Sur ces mots, il se détourna et se mit à siffler comme un homme qui n’a nulle envie de prolonger la conversation. Philip, d’ailleurs, n’avait rien de plus à lui dire et se crut pleinement informé de tout ce qu’il désirait savoir.

« Je voudrais faire mes adieux à Sylvia ; est-elle chez vous ? demanda-t-il au père de sa cousine.

— Je ne pense pas que tu l’y trouves… Elle devait sortir pour aller chercher des œufs à Yesterbarrow… Maintenant, elle n’a peut-être pas encore levé le pied ; vas-y voir toi-même. »

Daniel Robson ne se trompait pas en supposant que Sylvia n’était pas encore partie pour Yesterbarrow. Elle avait, en effet, annoncé cette intention pour dissimuler le regret qu’elle éprouvait à voir s’en aller ensemble son père et son fiancé ; mais, dès qu’ils se furent éloignés, elle demeura sur la hauteur d’où elle les avait suivis de l’œil, assise et rêvant au bonheur d’être aimée par l’homme dont elle avait fait son héros.

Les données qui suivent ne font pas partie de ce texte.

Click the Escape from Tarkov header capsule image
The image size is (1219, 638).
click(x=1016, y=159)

Aucun pressentiment sinistre ne troublait sa joie. Puisqu’il l’aimait, tout irait bien, et les lèvres de la jeune fille, brûlantes encore du baiser qu’il leur avait donné, s’entr’ouvraient pour sourire à l’avenir, lorsqu’un pas bien connu, — mais dont le bruit à ce moment lui sembla tout à fait importun, — vint la réveiller en sursaut.

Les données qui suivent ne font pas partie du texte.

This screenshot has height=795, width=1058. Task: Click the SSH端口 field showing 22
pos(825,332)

« Vous voilà, Philip ?… Quel vent vous a poussé par ici ?

— On vous dirait fâchée de me voir, Sylvia, dit Philip avec l’accent du reproche. Mais elle était bien décidée à tourner la chose en plaisanterie.

— Depuis plus de huit jours, répondit-elle, j’attends le ruban bleu que vous m’aviez promis de m’apporter.